Path Connectedness of Arbitrary Topological Products
Path Connectedness of Arbitrary Topological Products
One very nice property of an arbitrary collection of path connected topological spaces is that the resulting topological product is also path connected as we will prove in the following theorem.
Theorem 1: Let $\{ X_i \}_{i \in I}$ be an arbitrary collection of path connected topological spaces. Then the topological product $\displaystyle{\prod_{i \in I} X_i}$ is path connected. |
- Proof: For each $j \in I$, let $\displaystyle{p_j : \prod_{i \in I} X_i \to X_j}$ denote the projection maps defined for all $\displaystyle{(x_i)_{i \in I} \in \prod_{i \in I} X_i}$ by:
\begin{align} \quad p_j((x_i)_{i \in I}) = x_j \end{align}
- Now, let $\displaystyle{(x_i)_{i \in I}, (y_i)_{i \in I} \in \prod_{i \in I} X_i}$. Since each $X_j$ is connected, there exists paths $\alpha_j : [0, 1] \to X_j$ such that $\alpha_j(0) = p_j((x_i)_{i \in I}) = x_j$ and $\alpha_j(1) = p_j((y_i)_{i \in I}) = y_j$.

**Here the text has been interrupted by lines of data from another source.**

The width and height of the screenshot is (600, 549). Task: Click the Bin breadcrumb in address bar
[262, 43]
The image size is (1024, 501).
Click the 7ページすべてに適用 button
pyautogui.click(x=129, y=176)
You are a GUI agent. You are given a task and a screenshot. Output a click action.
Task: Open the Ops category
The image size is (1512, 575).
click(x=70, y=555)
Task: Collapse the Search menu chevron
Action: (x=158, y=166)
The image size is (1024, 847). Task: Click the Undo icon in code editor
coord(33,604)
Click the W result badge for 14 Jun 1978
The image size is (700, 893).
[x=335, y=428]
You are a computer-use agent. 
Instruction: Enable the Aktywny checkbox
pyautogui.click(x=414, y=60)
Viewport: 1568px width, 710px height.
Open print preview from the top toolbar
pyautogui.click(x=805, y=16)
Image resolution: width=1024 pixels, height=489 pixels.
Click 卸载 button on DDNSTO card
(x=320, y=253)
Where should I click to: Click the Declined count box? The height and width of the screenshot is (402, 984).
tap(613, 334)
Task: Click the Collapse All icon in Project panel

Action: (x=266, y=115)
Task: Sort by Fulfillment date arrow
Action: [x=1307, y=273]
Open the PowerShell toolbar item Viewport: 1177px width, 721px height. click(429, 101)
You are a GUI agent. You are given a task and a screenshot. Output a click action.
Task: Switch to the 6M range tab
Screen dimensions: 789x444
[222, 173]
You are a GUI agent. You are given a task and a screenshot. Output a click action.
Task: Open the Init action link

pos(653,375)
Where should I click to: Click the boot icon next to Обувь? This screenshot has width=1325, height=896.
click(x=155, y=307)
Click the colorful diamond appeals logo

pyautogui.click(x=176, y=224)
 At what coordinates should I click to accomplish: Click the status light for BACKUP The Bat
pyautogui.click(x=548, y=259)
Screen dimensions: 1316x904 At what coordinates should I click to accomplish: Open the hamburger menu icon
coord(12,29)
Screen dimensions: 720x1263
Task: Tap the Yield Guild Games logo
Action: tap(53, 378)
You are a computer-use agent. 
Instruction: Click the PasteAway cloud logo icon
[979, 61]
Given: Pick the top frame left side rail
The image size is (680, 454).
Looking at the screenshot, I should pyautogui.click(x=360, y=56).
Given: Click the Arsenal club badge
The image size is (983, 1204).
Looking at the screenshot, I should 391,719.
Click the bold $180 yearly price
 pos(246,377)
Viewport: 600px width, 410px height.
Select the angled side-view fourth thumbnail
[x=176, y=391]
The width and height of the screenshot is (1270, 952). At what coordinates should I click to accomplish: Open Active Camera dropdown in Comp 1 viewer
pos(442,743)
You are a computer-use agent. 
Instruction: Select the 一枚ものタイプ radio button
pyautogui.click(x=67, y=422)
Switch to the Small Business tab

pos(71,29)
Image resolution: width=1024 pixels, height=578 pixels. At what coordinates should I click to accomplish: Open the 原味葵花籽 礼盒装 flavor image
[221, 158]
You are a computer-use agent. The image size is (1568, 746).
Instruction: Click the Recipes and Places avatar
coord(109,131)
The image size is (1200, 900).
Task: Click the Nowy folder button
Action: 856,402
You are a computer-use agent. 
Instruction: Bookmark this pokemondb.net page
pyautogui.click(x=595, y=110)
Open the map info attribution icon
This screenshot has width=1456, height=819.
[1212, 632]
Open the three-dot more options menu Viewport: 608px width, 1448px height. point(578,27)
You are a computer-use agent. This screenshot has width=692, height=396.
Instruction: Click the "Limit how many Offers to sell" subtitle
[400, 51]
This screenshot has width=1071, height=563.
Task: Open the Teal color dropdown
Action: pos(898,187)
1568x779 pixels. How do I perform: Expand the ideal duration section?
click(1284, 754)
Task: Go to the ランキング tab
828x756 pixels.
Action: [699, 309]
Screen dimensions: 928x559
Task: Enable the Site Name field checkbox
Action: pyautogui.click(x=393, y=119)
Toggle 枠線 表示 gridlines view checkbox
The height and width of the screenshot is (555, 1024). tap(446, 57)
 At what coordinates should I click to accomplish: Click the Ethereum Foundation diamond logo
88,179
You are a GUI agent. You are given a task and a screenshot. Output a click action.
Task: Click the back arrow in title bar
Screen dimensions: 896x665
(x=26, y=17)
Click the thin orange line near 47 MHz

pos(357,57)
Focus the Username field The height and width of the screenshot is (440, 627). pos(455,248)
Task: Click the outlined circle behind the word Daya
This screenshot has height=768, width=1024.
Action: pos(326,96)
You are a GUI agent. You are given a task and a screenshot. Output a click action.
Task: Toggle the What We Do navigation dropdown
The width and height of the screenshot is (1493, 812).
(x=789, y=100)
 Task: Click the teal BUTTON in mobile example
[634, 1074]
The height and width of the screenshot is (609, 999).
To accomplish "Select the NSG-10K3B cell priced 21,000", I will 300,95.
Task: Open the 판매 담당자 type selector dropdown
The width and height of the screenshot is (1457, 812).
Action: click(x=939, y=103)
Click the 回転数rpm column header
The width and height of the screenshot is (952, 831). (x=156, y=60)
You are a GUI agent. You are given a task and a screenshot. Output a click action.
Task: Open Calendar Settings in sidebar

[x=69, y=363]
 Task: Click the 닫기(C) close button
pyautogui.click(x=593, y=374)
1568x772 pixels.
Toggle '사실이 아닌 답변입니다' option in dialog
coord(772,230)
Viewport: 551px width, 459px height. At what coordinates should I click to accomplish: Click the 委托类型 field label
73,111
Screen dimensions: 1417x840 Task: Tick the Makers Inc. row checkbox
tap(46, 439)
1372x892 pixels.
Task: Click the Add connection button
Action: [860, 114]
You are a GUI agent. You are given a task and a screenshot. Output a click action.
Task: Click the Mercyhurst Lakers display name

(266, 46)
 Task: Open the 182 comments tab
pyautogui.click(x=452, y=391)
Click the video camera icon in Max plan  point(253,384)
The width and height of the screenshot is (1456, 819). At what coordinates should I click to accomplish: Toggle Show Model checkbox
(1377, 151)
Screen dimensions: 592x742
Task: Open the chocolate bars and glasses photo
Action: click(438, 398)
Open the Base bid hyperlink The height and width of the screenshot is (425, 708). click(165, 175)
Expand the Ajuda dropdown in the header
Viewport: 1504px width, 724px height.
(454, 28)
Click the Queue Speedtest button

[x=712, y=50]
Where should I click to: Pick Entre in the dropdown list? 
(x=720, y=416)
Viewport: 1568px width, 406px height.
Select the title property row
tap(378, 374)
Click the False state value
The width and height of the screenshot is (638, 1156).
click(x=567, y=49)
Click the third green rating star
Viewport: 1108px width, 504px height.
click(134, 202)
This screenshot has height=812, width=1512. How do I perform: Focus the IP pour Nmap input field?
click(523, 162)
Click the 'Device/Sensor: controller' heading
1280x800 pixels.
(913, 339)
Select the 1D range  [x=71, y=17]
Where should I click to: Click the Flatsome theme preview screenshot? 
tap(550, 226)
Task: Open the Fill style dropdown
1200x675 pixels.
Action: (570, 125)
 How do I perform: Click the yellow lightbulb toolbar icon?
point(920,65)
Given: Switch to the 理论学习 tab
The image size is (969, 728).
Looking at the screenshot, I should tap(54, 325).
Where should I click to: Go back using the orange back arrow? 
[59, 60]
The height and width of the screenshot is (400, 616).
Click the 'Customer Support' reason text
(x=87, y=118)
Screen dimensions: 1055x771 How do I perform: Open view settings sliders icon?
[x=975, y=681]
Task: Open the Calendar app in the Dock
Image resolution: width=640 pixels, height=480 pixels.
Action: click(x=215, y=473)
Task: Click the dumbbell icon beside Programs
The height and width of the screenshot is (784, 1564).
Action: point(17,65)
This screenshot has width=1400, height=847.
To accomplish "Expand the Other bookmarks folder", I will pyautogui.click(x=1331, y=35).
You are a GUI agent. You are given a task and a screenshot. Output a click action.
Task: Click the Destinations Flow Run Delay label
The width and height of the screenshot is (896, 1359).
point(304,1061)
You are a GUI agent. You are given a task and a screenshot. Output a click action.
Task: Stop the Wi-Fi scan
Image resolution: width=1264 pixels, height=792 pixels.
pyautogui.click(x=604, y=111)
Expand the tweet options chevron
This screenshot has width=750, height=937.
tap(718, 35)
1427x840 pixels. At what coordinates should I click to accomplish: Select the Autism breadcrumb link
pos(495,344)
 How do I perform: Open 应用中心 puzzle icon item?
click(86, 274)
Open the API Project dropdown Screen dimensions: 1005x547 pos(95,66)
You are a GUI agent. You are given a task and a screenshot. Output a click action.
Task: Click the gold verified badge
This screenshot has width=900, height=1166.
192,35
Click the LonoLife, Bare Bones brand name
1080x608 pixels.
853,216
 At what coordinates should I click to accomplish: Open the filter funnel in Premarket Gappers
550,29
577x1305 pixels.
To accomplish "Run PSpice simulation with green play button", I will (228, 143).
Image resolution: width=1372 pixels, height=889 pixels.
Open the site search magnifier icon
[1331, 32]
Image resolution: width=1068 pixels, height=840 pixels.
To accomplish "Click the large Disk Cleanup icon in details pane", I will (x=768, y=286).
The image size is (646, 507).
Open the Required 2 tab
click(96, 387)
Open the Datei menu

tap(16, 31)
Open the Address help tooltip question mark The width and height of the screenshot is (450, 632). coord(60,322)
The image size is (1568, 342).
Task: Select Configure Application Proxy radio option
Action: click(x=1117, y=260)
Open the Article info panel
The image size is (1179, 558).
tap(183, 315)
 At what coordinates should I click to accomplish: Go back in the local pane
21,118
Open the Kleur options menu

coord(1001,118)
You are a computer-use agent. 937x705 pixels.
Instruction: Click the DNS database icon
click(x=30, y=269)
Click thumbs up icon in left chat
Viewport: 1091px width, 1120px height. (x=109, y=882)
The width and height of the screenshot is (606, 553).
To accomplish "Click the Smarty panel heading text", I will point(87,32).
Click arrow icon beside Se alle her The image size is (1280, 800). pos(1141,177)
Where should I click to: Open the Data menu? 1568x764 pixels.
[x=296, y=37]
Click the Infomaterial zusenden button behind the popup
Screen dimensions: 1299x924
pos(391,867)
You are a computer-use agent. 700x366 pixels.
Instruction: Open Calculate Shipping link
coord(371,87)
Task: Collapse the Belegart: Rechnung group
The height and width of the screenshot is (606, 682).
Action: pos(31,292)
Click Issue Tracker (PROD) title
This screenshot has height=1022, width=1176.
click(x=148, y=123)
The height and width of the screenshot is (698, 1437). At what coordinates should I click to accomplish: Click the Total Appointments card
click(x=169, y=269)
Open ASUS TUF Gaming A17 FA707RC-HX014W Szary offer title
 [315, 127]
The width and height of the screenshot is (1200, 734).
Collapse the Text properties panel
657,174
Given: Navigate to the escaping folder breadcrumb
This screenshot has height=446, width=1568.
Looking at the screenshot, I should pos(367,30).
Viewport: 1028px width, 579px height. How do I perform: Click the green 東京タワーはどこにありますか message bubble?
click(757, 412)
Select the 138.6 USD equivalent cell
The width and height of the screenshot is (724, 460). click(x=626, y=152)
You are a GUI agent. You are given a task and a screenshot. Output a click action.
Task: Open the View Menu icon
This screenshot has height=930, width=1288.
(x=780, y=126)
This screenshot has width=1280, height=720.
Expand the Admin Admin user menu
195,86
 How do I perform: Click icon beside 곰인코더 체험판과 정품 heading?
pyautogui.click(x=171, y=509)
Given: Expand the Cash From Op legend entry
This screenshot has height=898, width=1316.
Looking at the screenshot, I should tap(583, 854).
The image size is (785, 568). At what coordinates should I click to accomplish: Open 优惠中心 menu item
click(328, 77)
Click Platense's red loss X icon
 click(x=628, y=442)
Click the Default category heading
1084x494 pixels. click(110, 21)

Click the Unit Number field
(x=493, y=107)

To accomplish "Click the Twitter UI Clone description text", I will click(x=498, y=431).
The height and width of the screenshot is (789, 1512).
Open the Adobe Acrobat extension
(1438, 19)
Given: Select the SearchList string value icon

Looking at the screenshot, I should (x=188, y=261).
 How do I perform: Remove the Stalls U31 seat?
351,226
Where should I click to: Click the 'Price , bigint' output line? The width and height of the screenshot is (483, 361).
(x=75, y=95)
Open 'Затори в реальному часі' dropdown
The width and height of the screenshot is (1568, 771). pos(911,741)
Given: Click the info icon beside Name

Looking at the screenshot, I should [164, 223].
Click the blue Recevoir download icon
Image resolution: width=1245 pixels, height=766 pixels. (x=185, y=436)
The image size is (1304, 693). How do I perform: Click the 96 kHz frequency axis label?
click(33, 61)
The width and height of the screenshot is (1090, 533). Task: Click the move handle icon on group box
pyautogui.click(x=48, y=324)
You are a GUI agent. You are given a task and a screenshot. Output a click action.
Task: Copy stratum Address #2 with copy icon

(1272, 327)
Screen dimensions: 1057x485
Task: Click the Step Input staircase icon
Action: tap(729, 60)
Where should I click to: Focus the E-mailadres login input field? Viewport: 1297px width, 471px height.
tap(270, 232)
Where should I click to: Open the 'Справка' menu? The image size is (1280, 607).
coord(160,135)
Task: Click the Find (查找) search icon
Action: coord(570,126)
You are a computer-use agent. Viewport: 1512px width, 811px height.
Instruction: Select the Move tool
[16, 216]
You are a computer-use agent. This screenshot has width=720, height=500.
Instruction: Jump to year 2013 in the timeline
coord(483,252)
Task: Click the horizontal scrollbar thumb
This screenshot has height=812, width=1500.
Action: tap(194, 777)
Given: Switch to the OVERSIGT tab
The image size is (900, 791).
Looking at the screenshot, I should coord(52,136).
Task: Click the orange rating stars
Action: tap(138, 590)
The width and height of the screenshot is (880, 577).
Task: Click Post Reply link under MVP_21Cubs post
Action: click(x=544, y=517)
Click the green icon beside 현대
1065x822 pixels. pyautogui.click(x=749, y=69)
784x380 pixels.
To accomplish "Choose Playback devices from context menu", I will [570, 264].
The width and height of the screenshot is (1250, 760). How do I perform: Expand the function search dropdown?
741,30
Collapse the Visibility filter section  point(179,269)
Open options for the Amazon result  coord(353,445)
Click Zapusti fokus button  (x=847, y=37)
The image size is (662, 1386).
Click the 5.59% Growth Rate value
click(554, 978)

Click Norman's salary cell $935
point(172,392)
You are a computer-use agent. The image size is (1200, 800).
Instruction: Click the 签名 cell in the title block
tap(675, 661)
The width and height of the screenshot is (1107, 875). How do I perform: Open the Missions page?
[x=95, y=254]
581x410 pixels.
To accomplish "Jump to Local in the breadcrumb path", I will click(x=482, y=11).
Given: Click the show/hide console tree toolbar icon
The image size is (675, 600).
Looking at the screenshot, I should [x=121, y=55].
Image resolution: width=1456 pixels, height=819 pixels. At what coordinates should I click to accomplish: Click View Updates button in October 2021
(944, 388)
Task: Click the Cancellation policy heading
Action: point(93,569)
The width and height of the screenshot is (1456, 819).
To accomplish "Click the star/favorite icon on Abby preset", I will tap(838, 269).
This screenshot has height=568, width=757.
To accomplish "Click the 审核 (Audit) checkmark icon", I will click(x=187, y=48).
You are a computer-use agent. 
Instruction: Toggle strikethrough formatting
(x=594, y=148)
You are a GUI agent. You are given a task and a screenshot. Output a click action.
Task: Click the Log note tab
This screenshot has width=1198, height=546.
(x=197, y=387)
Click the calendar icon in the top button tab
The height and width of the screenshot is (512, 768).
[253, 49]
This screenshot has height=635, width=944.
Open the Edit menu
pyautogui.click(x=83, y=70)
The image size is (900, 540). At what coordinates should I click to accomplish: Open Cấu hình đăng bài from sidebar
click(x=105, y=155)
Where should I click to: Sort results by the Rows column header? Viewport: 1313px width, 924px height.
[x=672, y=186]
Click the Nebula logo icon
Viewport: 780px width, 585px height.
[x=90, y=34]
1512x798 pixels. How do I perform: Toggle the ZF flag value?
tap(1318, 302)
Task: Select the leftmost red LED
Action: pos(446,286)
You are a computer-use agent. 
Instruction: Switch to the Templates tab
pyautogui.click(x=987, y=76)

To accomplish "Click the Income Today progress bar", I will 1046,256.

- We now define a path $\displaystyle{\alpha : [0, 1] \to \prod_{i \in I} X_i}$ for all $x \in [0, 1]$ by:
\begin{align} \quad \alpha(x) = (\alpha_j(x))_{j \in I} \end{align}
- Note that $\alpha$ is continuous since each component $\alpha_j$ for all $j \in I$ is continuous. Moreover we see that:
\begin{align} \quad \alpha(0) = (\alpha_j(0))_{j \in I} = (x_j)_{j \in J} = (x_i)_{i \in I} \end{align}
(4)
\begin{align} \quad \alpha(1) = (\alpha_j(1))_{j \in I} = (y_j)_{j \in J} = (y_i)_{i \in I} \end{align}
- So $\displaystyle{\prod_{i \in I} X_i}$ is path connected. $\blacksquare$